Visitors explore the house at Lanhydrock in Cornwall
We take care to ensure that Lanydrock's collection is protected from the sun | © National Trust Images/John Miller

How we limit sunlight damage

We employ various tactics to minimise the effects of sunlight damage. One of the jobs that keep the conservation team busy is adjusting the blinds to control the amount of sunlight that enters the rooms.

There are more than 200 sets of blinds located throughout Lanhydrock house, and each one needs to be adjusted up to four times a day – not only to block out the sun’s UV rays when it’s bright, but also to let in light when it’s dull outside so that people are able to see the items inside the rooms.

Measuring light levels

Throughout the house, you may notice little pieces of card with blue fabric inside.

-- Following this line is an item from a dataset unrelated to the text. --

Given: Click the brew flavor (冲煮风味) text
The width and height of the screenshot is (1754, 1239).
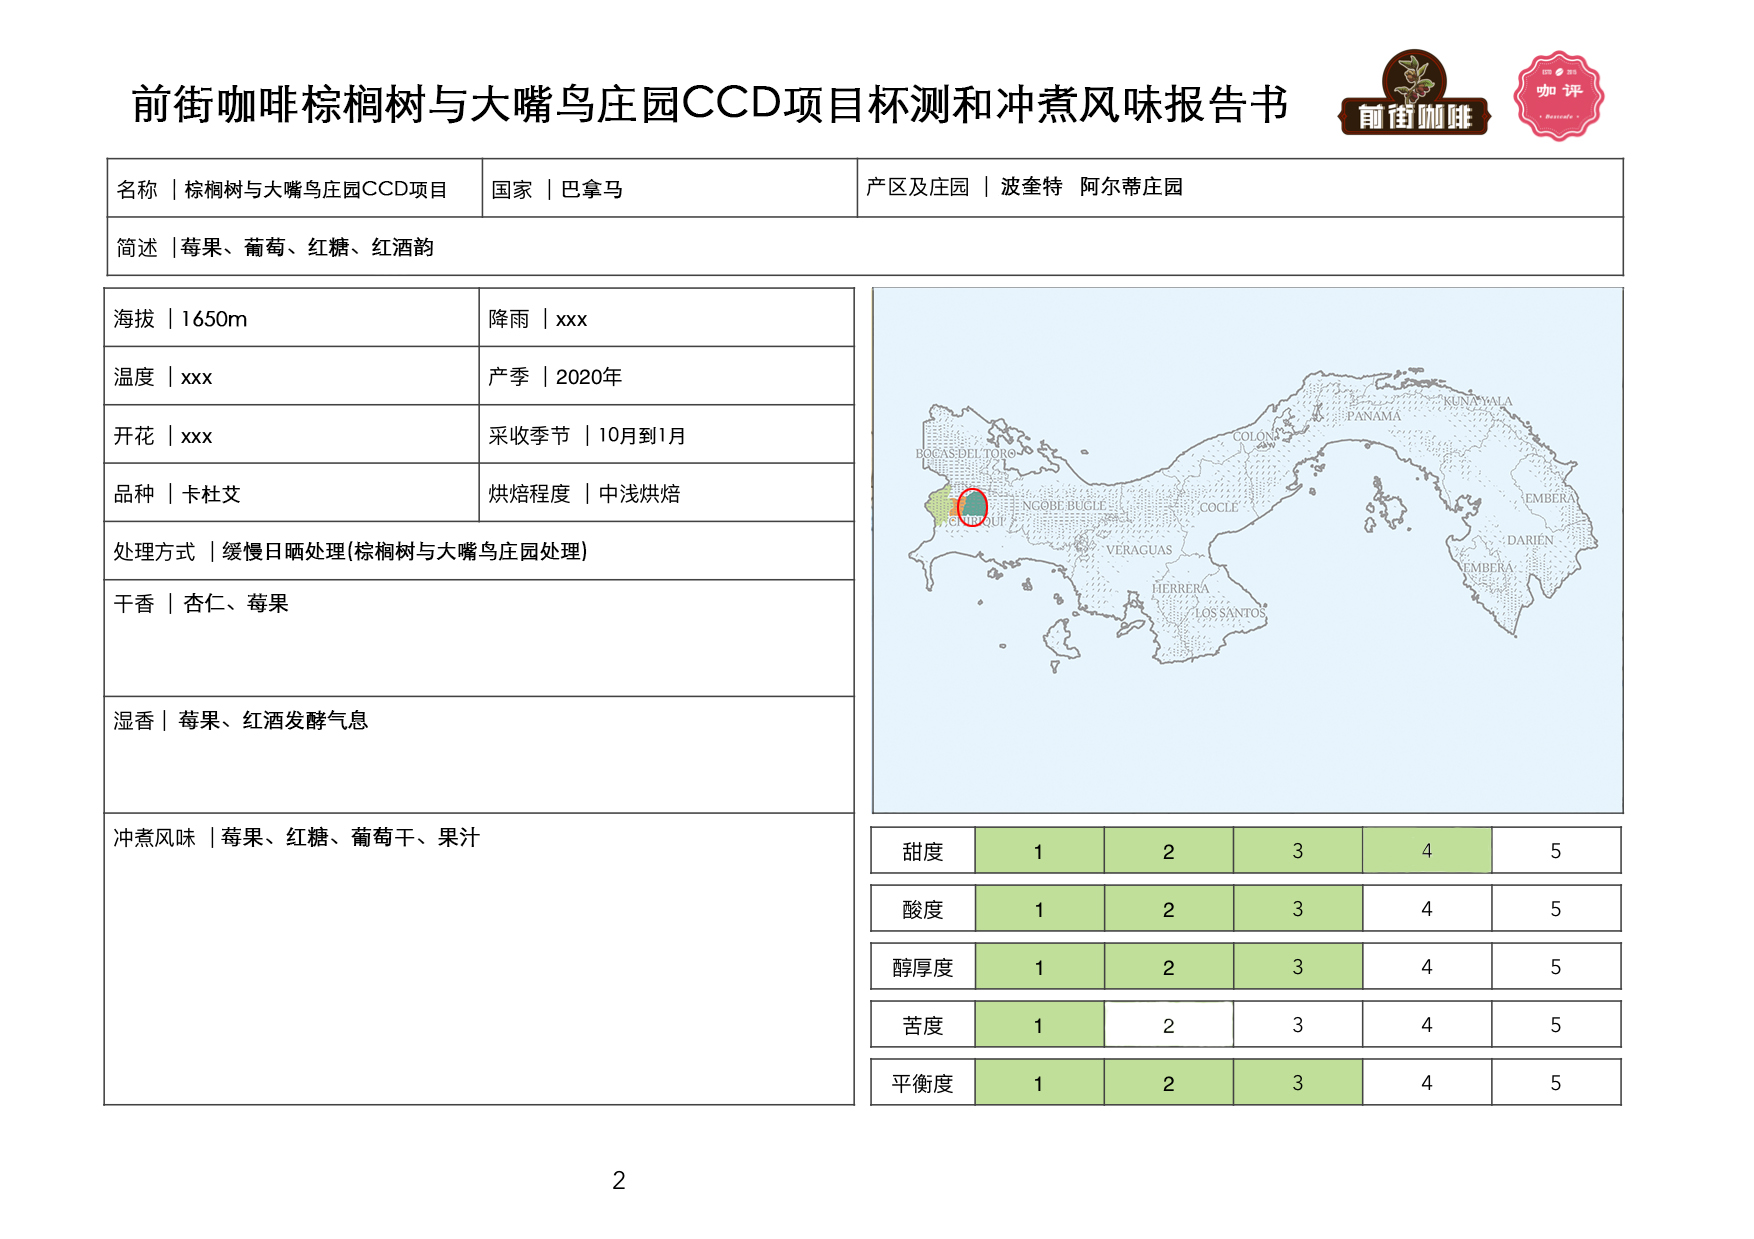Looking at the screenshot, I should pyautogui.click(x=297, y=838).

These are dosimeters – commonly known as ‘blue wools’. We use them to measure annual light exposure in sensitive areas and on sensitive items, such as the tapestry in the Morning Room.

The dosimeters are placed where we want to measure the light level, and then at the end of the year they’re sent off to a laboratory, where the fading on the blue fabric is analysed against that of a known sample. This gives us an accurate reading of the light exposure, which allows us to review how we’re managing light in that area.

Thank you

With your ongoing support, we're able to continue our vital conservation work. Thank you for helping to protect these special places.